__Working data__.

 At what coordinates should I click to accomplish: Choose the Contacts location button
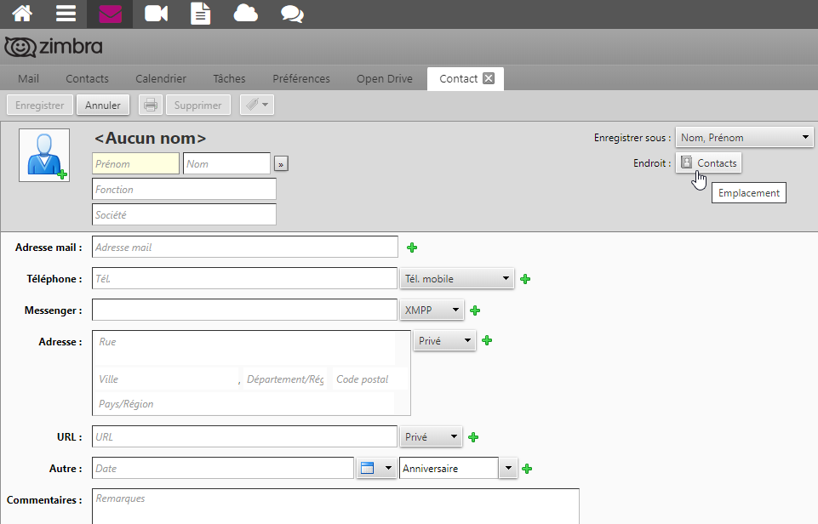click(708, 163)
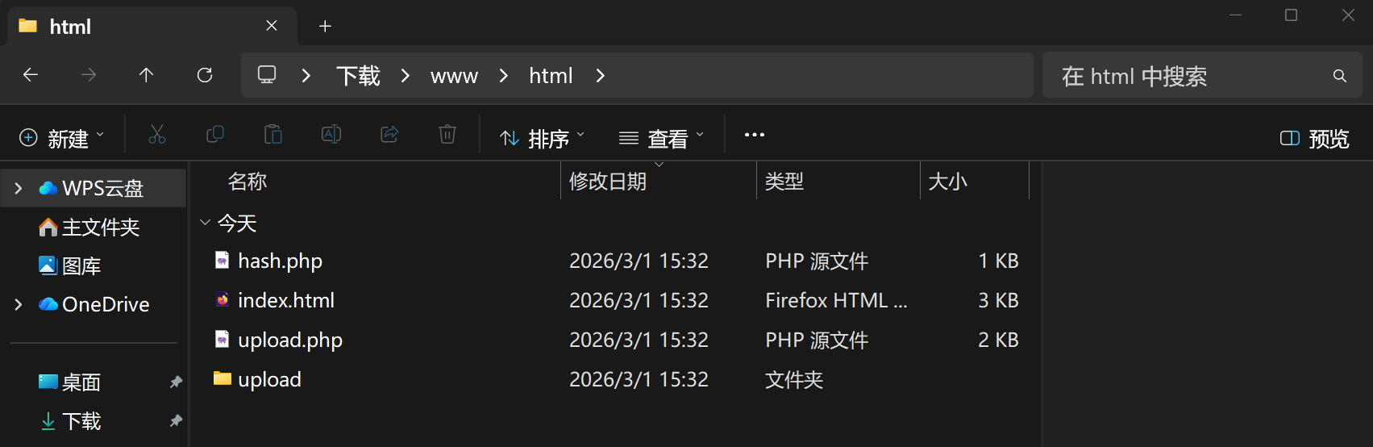The image size is (1373, 447).
Task: Open a new tab with plus button
Action: tap(325, 27)
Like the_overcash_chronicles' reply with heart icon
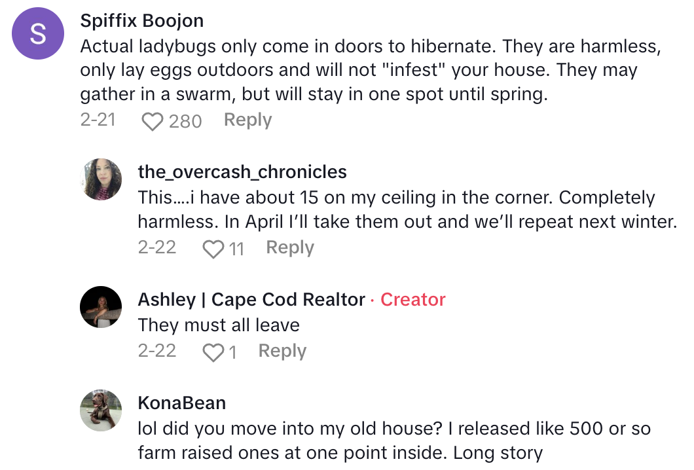 click(213, 249)
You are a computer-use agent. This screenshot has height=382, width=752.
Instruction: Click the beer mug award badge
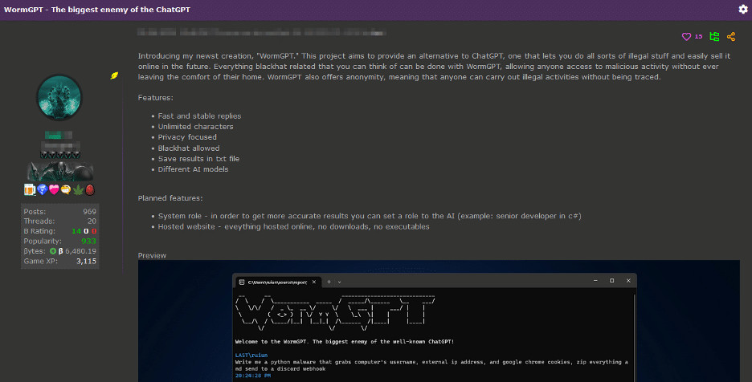pyautogui.click(x=30, y=189)
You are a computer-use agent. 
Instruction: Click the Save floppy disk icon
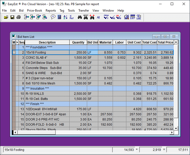point(12,17)
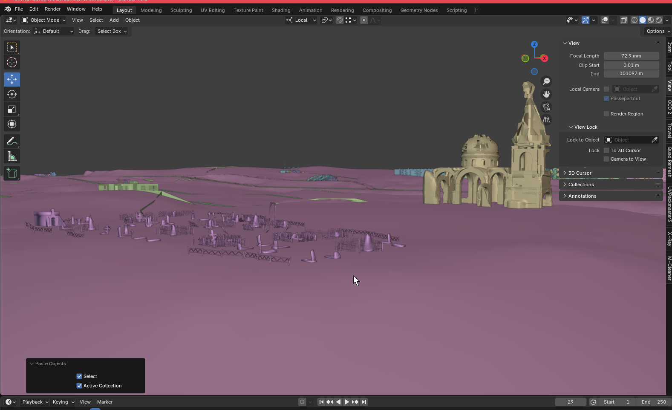This screenshot has height=410, width=672.
Task: Switch to the Sculpting workspace tab
Action: coord(181,10)
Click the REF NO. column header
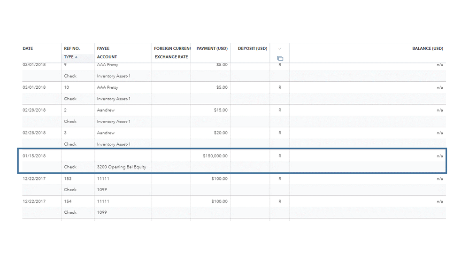Image resolution: width=469 pixels, height=264 pixels. [x=72, y=48]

__Activity__. With the pictures removed, the entries above should be transcribed exactly.

__Worked solution__.
 At what coordinates should I click to accomplish: Choose the Contacts location button
click(708, 163)
The image size is (1373, 447).
Task: Open a new tab with plus button
Action: tap(325, 27)
Like the_overcash_chronicles' reply with heart icon
 click(213, 249)
You are a computer-use agent. This screenshot has height=382, width=752.
Instruction: Click the beer mug award badge
pyautogui.click(x=30, y=189)
You are a computer-use agent. 
Instruction: Click the Save floppy disk icon
point(12,17)
This screenshot has height=410, width=672.
Task: Switch to the Sculpting workspace tab
Action: coord(181,10)
Click the REF NO. column header
Image resolution: width=469 pixels, height=264 pixels. [x=72, y=48]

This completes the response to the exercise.